▸ Your objective: Would you reproduce the entries that follow exactly as they appear?

Dataset excerpts
===============
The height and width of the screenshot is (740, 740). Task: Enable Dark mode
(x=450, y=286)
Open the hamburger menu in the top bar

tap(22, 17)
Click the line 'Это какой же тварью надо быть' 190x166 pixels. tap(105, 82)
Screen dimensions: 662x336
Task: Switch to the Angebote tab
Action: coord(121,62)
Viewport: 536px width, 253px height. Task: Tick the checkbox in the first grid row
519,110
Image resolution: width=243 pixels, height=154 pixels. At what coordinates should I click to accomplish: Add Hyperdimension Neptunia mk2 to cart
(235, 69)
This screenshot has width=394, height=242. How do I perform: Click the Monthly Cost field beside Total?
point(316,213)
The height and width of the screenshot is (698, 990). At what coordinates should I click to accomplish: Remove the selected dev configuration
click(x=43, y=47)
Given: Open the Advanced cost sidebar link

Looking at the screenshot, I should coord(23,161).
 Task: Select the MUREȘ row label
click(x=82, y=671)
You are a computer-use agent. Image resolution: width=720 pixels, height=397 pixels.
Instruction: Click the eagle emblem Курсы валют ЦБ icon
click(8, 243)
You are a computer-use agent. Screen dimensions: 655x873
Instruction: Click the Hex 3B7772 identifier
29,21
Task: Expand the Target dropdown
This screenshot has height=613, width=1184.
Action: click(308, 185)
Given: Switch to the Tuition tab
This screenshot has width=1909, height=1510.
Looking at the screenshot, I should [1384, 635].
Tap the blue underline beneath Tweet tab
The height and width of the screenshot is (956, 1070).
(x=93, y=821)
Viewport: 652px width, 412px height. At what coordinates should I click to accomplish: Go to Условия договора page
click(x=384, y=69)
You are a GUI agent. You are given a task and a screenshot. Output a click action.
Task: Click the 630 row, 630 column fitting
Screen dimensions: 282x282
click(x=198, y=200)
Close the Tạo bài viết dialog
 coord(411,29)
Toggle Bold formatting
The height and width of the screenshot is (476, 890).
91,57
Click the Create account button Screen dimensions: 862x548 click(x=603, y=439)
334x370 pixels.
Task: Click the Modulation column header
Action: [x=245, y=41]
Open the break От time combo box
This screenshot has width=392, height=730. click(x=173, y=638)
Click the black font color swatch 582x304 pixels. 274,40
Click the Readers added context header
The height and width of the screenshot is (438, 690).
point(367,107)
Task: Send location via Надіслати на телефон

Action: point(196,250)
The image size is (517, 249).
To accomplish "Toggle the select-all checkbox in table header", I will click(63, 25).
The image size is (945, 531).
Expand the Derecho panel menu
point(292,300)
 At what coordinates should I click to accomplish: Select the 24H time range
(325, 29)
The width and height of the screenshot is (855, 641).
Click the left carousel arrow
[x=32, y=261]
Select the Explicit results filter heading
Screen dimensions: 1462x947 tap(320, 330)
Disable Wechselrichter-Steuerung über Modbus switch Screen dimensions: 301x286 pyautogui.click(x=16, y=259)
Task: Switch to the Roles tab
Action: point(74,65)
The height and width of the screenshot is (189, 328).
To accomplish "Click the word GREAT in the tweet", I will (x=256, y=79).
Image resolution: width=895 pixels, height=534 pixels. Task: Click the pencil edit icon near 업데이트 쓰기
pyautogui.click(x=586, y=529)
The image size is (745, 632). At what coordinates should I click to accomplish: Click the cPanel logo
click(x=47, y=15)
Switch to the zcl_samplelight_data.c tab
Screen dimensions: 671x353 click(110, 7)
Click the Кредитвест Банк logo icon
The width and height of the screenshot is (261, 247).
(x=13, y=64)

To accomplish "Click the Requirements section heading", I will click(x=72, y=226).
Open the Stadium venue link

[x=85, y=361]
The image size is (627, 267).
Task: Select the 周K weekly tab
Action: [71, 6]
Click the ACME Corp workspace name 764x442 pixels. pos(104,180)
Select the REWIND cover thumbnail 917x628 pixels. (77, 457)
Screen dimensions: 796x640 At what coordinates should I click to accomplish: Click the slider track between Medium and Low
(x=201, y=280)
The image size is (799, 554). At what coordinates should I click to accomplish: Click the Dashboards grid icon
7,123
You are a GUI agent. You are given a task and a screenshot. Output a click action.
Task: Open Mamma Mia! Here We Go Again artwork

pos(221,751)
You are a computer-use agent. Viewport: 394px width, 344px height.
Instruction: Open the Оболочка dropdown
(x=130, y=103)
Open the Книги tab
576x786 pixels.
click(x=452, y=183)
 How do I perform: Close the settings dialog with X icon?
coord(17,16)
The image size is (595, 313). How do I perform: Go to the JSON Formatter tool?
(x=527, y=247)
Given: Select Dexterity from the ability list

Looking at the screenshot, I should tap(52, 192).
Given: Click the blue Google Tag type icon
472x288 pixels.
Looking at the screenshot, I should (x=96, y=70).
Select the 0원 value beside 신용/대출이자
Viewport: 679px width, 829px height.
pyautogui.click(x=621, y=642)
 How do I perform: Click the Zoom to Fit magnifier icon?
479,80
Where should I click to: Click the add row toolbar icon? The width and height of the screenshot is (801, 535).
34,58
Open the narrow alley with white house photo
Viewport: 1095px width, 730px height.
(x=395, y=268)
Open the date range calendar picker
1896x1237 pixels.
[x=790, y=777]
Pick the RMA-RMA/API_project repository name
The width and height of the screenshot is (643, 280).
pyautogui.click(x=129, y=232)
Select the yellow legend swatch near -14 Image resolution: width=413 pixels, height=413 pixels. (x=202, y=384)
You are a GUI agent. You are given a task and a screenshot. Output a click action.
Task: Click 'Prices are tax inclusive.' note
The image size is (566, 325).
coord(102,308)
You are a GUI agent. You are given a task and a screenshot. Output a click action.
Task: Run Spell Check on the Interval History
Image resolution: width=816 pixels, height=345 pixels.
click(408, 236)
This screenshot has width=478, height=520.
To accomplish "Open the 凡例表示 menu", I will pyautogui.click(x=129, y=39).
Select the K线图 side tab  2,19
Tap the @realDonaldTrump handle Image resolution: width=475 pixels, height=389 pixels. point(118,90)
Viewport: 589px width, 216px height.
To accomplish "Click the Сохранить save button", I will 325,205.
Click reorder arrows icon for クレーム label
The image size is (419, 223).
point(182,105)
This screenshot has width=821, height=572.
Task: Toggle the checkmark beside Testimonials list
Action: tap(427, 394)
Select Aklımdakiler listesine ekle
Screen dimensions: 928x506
===============
▸ Exercise result:
The height and width of the screenshot is (740, 740). Task: Enable Dark mode
(x=450, y=286)
Open the hamburger menu in the top bar

tap(22, 17)
Click the line 'Это какой же тварью надо быть' 190x166 pixels. tap(105, 82)
Screen dimensions: 662x336
Task: Switch to the Angebote tab
Action: coord(121,62)
Viewport: 536px width, 253px height. Task: Tick the checkbox in the first grid row
519,110
Image resolution: width=243 pixels, height=154 pixels. At what coordinates should I click to accomplish: Add Hyperdimension Neptunia mk2 to cart
(235, 69)
This screenshot has width=394, height=242. How do I perform: Click the Monthly Cost field beside Total?
point(316,213)
The height and width of the screenshot is (698, 990). At what coordinates should I click to accomplish: Remove the selected dev configuration
click(x=43, y=47)
Given: Open the Advanced cost sidebar link

Looking at the screenshot, I should coord(23,161).
 Task: Select the MUREȘ row label
click(x=82, y=671)
You are a computer-use agent. Image resolution: width=720 pixels, height=397 pixels.
Instruction: Click the eagle emblem Курсы валют ЦБ icon
click(8, 243)
You are a computer-use agent. Screen dimensions: 655x873
Instruction: Click the Hex 3B7772 identifier
29,21
Task: Expand the Target dropdown
This screenshot has height=613, width=1184.
Action: click(308, 185)
Given: Switch to the Tuition tab
This screenshot has width=1909, height=1510.
Looking at the screenshot, I should [1384, 635].
Tap the blue underline beneath Tweet tab
The height and width of the screenshot is (956, 1070).
(x=93, y=821)
Viewport: 652px width, 412px height. At what coordinates should I click to accomplish: Go to Условия договора page
click(x=384, y=69)
You are a GUI agent. You are given a task and a screenshot. Output a click action.
Task: Click the 630 row, 630 column fitting
Screen dimensions: 282x282
click(x=198, y=200)
Close the Tạo bài viết dialog
 coord(411,29)
Toggle Bold formatting
The height and width of the screenshot is (476, 890).
91,57
Click the Create account button Screen dimensions: 862x548 click(x=603, y=439)
334x370 pixels.
Task: Click the Modulation column header
Action: [x=245, y=41]
Open the break От time combo box
This screenshot has width=392, height=730. click(x=173, y=638)
Click the black font color swatch 582x304 pixels. 274,40
Click the Readers added context header
The height and width of the screenshot is (438, 690).
point(367,107)
Task: Send location via Надіслати на телефон

Action: point(196,250)
The image size is (517, 249).
To accomplish "Toggle the select-all checkbox in table header", I will click(63, 25).
The image size is (945, 531).
Expand the Derecho panel menu
point(292,300)
 At what coordinates should I click to accomplish: Select the 24H time range
(325, 29)
The width and height of the screenshot is (855, 641).
Click the left carousel arrow
[x=32, y=261]
Select the Explicit results filter heading
Screen dimensions: 1462x947 tap(320, 330)
Disable Wechselrichter-Steuerung über Modbus switch Screen dimensions: 301x286 pyautogui.click(x=16, y=259)
Task: Switch to the Roles tab
Action: point(74,65)
The height and width of the screenshot is (189, 328).
To accomplish "Click the word GREAT in the tweet", I will (x=256, y=79).
Image resolution: width=895 pixels, height=534 pixels. Task: Click the pencil edit icon near 업데이트 쓰기
pyautogui.click(x=586, y=529)
The image size is (745, 632). At what coordinates should I click to accomplish: Click the cPanel logo
click(x=47, y=15)
Switch to the zcl_samplelight_data.c tab
Screen dimensions: 671x353 click(110, 7)
Click the Кредитвест Банк logo icon
The width and height of the screenshot is (261, 247).
(x=13, y=64)

To accomplish "Click the Requirements section heading", I will click(x=72, y=226).
Open the Stadium venue link

[x=85, y=361]
The image size is (627, 267).
Task: Select the 周K weekly tab
Action: [71, 6]
Click the ACME Corp workspace name 764x442 pixels. pos(104,180)
Select the REWIND cover thumbnail 917x628 pixels. (77, 457)
Screen dimensions: 796x640 At what coordinates should I click to accomplish: Click the slider track between Medium and Low
(x=201, y=280)
The image size is (799, 554). At what coordinates should I click to accomplish: Click the Dashboards grid icon
7,123
You are a GUI agent. You are given a task and a screenshot. Output a click action.
Task: Open Mamma Mia! Here We Go Again artwork

pos(221,751)
You are a computer-use agent. Viewport: 394px width, 344px height.
Instruction: Open the Оболочка dropdown
(x=130, y=103)
Open the Книги tab
576x786 pixels.
click(x=452, y=183)
 How do I perform: Close the settings dialog with X icon?
coord(17,16)
The image size is (595, 313). How do I perform: Go to the JSON Formatter tool?
(x=527, y=247)
Given: Select Dexterity from the ability list

Looking at the screenshot, I should tap(52, 192).
Given: Click the blue Google Tag type icon
472x288 pixels.
Looking at the screenshot, I should (x=96, y=70).
Select the 0원 value beside 신용/대출이자
Viewport: 679px width, 829px height.
pyautogui.click(x=621, y=642)
 How do I perform: Click the Zoom to Fit magnifier icon?
479,80
Where should I click to: Click the add row toolbar icon? The width and height of the screenshot is (801, 535).
34,58
Open the narrow alley with white house photo
Viewport: 1095px width, 730px height.
(x=395, y=268)
Open the date range calendar picker
1896x1237 pixels.
[x=790, y=777]
Pick the RMA-RMA/API_project repository name
The width and height of the screenshot is (643, 280).
pyautogui.click(x=129, y=232)
Select the yellow legend swatch near -14 Image resolution: width=413 pixels, height=413 pixels. (x=202, y=384)
You are a GUI agent. You are given a task and a screenshot. Output a click action.
Task: Click 'Prices are tax inclusive.' note
The image size is (566, 325).
coord(102,308)
You are a GUI agent. You are given a task and a screenshot. Output a click action.
Task: Run Spell Check on the Interval History
Image resolution: width=816 pixels, height=345 pixels.
click(408, 236)
This screenshot has width=478, height=520.
To accomplish "Open the 凡例表示 menu", I will pyautogui.click(x=129, y=39).
Select the K线图 side tab  2,19
Tap the @realDonaldTrump handle Image resolution: width=475 pixels, height=389 pixels. point(118,90)
Viewport: 589px width, 216px height.
To accomplish "Click the Сохранить save button", I will 325,205.
Click reorder arrows icon for クレーム label
The image size is (419, 223).
point(182,105)
This screenshot has width=821, height=572.
Task: Toggle the checkmark beside Testimonials list
Action: tap(427, 394)
Select Aklımdakiler listesine ekle
Screen dimensions: 928x506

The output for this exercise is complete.